FCR 催化 Fe3+还原为 Fe2+，Fe2+和 ferrozine 反应显色，在 562nm 下有特征吸光值。

自备用品：

可见分光光度计/酶标仪、台式离心机、可调式移液器、微量石英比色皿/96 孔板、研钵、冰和蒸馏水。

试剂组成和配制：

试剂一：液体 6mL×1 瓶，4℃避光保存；

试剂二：液体 6mL×1 瓶，4℃避光保存；

试剂三：液体 6mL×1 瓶，4℃保存。

粗酶液提取：

按照组织质量(g)：水 mL)为 1：5～10 的比例(建议称取约 0.1g 组织，加入 1mL 蒸馏水)，进行冰浴匀浆。10000g 4℃离心 10min，取上清，置冰上待测。

测定步骤：

1、 分光光度计或酶标仪预热 30min 以上，调节波长至 562nm，蒸馏水调零。
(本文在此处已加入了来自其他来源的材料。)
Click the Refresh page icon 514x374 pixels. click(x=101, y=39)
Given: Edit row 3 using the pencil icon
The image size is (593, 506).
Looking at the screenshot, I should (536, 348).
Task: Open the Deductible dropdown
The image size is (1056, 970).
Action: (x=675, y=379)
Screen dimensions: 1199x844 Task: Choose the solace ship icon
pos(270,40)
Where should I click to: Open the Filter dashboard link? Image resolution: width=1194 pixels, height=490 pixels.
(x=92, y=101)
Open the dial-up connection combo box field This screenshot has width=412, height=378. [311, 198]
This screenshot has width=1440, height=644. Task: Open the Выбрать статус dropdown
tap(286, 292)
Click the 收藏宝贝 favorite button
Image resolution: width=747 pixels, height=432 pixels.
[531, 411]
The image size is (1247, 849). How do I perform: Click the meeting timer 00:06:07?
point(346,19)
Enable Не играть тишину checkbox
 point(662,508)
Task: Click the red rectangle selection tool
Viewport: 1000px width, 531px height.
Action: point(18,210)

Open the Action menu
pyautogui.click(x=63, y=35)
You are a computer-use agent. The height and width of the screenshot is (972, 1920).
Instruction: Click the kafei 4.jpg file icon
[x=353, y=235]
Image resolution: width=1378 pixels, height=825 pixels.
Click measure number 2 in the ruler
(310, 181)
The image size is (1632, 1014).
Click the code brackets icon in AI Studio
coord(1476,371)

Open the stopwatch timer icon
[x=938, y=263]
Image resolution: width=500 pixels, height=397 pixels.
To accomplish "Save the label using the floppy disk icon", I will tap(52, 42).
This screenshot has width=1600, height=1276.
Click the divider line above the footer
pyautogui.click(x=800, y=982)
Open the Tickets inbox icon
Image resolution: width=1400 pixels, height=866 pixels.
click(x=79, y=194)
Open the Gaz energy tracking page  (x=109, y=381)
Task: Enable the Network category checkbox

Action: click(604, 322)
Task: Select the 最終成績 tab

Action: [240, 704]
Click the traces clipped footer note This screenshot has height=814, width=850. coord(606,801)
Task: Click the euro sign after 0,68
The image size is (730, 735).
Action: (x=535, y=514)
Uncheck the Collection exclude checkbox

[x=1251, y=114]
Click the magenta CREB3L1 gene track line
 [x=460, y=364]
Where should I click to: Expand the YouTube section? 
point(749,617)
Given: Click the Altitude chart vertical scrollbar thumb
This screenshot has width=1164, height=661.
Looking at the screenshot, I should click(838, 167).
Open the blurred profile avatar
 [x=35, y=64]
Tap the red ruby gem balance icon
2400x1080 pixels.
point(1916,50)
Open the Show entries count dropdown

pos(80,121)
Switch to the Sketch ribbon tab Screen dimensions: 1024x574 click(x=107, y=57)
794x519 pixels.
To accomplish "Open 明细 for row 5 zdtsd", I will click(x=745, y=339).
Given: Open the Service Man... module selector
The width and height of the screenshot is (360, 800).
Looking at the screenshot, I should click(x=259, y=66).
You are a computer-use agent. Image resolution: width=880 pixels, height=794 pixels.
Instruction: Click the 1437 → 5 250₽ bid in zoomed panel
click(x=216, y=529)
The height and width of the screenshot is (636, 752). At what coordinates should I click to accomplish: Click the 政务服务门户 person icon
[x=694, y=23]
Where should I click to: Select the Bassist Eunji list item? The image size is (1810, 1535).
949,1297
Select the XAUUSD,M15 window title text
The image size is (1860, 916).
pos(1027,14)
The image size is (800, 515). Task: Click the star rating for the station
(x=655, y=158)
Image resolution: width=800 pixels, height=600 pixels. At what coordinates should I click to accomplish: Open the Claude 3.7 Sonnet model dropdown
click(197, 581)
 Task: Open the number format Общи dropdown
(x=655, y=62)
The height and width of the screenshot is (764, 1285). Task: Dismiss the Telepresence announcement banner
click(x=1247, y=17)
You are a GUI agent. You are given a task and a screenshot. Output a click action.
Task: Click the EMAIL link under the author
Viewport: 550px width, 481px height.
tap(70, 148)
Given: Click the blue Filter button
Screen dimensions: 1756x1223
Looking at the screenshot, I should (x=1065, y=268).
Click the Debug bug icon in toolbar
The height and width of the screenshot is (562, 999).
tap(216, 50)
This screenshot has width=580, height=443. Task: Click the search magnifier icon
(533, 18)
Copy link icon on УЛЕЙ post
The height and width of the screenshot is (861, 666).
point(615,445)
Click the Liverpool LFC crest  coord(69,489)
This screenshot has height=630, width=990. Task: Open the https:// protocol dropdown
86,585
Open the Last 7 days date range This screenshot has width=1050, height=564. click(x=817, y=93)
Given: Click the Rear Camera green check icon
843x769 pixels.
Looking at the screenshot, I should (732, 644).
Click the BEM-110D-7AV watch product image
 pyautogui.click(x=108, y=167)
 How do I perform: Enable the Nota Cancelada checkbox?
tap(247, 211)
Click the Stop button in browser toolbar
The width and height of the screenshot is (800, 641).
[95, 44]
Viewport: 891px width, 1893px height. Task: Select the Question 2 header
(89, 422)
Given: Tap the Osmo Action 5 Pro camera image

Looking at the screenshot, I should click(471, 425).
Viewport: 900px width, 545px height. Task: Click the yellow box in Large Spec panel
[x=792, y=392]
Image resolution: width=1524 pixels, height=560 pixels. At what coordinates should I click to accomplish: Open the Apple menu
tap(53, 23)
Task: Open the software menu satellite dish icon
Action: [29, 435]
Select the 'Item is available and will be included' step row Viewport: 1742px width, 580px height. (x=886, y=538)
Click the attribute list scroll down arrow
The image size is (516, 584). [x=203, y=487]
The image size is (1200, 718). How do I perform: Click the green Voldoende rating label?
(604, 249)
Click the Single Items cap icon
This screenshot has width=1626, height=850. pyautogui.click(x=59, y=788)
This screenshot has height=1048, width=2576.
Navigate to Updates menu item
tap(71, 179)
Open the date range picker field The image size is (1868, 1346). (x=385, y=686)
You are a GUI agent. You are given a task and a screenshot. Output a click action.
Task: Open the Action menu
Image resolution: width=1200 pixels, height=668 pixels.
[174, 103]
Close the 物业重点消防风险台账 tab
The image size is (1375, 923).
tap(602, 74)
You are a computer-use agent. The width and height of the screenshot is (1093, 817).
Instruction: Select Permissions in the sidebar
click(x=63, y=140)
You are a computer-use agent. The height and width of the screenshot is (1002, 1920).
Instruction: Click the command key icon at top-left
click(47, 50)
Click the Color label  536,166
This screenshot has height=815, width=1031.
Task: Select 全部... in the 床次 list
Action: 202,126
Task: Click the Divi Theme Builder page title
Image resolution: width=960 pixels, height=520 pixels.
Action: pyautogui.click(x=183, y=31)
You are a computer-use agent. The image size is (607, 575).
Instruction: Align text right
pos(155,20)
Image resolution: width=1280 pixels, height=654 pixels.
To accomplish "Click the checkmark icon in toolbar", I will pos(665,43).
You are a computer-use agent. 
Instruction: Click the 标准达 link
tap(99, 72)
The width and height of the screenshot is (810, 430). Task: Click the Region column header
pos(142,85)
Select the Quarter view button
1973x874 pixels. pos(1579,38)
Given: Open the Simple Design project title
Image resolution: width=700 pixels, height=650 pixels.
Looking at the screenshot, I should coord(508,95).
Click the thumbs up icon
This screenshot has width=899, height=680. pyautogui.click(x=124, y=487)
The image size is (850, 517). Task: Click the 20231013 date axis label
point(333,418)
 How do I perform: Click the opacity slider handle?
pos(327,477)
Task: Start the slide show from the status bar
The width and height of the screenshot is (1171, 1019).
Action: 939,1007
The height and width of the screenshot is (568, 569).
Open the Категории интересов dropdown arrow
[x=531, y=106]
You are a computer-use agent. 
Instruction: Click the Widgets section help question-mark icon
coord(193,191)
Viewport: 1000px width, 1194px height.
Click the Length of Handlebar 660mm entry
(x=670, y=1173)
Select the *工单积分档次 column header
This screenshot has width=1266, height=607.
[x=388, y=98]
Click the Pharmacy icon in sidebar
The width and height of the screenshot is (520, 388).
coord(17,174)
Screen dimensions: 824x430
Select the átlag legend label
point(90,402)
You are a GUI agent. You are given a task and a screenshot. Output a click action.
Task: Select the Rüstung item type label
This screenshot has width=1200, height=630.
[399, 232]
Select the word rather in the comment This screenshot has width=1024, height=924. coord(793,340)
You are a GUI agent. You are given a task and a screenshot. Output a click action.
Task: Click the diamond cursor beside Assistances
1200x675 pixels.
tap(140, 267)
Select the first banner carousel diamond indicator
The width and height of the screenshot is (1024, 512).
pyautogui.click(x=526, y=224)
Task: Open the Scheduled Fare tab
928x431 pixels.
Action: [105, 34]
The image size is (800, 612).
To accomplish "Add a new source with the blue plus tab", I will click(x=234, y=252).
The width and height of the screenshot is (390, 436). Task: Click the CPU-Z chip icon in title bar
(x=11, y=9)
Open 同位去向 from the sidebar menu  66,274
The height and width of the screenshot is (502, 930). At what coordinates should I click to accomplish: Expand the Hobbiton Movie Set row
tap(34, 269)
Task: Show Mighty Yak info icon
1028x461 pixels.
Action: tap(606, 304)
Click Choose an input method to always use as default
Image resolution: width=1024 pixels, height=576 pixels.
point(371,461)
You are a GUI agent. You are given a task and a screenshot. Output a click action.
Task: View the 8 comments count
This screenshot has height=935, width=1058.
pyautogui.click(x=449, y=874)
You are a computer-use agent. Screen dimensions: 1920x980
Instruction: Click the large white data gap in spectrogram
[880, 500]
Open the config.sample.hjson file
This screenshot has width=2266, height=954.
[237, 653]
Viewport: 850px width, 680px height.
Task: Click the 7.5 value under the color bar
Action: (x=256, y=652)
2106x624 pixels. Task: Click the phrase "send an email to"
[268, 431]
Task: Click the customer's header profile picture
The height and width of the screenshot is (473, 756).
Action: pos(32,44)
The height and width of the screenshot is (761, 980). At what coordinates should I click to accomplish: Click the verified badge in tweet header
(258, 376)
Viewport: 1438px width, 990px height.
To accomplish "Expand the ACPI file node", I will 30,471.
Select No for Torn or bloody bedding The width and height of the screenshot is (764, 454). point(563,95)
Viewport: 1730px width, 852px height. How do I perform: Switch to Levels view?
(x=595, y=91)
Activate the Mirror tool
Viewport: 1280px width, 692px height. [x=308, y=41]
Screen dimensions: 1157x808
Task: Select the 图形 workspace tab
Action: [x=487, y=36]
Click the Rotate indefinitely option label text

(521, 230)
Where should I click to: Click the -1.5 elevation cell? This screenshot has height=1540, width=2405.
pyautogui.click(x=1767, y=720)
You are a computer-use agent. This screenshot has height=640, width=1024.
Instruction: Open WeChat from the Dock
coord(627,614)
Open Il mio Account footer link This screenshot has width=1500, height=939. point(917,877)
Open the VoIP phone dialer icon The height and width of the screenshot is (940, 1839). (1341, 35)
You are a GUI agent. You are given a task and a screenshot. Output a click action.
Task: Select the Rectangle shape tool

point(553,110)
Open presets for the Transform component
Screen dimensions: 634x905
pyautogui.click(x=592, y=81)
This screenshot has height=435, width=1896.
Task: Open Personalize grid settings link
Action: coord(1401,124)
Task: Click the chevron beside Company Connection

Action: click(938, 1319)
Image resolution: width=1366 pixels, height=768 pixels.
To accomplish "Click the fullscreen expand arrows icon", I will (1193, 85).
2、 工作液配制：将试剂一、二、三以 1:1:1 的比例混合。临用前配制，用多少配多少。

3、 在微量石英比色皿/96 孔板中，加入 50μL 样本上清和 150μL 工作液，混匀，记录初始吸光值 A1 和 30min 后的吸光值 A2。ΔA=A2-A1。

a.用微量石英比色皿测定的计算公式如下

标准曲线：y = 8.0014x + 0.0011，R2 = 0.9997；

(1)按样本质量计算

单位定义：每 g 样本每分钟产生 1nmolFe2+-ferrozine 定义为一个酶活力单位。

FCR(nmol/min/g  鲜重)=(△A-0.0011)÷8.0014×1000×V 标÷(V 样÷V 样总×W)÷T=4.166×(△A-0.0011)÷W

(2)按样本蛋白浓度计算

单位定义：每 mg 蛋白每分钟产生 1nmolFe2+-ferrozine 定义为一个酶活力单位。

FCR(nmol/min/mg prot)=(△A-0.0011)÷8.0014×1000×V 标÷(V 样÷V 样总×Cpr)÷T=4.166×(△A-0.0011)÷Cpr

V 样总：加入提取液体积，1 mL；V 样：反应中样品体积，50μL；V 标：加入标准品体积 ，50μL；T：反应时间，30min；W：样品质量，g；Cpr：样本蛋白浓度，mg/mL；1000，μmol到 nmol 的转换系数。

b.用 96 孔板测定的计算公式如下

标准曲线：y = 4.0007x + 0.0011，R2 = 0.9997；y，吸光度

(1)按样本质量计算

单位定义：每 g 样本每分钟产生 1nmolFe2+-ferrozine 定义为一个酶活力单位。

FCR(nmol/min/g  鲜重)=(△A-0.0011)÷4.0007×1000×V 标÷(V 样÷V 样总×W)÷T=8.331×(△A-0.0011)÷W

(2)按样本蛋白浓度计算

单位定义：每 mg 蛋白每分钟产生 1nmolFe2+-ferrozine 定义为一个酶活力单位。

FCR(nmol/min/mg prot)=(△A-0.0011)÷4.0007×1000×V 标÷(V 样÷V 样总×W)÷T=8.331×(△A-0.0011)÷Cpr

V 样总：加入提取液体积，1 mL；V 样：反应中样品体积，50μL；V 标：加入标准品体积 ，50μL；T：反应时间，30min；W：样品质量，g；Cpr：样本蛋白浓度，mg/mL；1000，μmol到 nmol 的转换系数。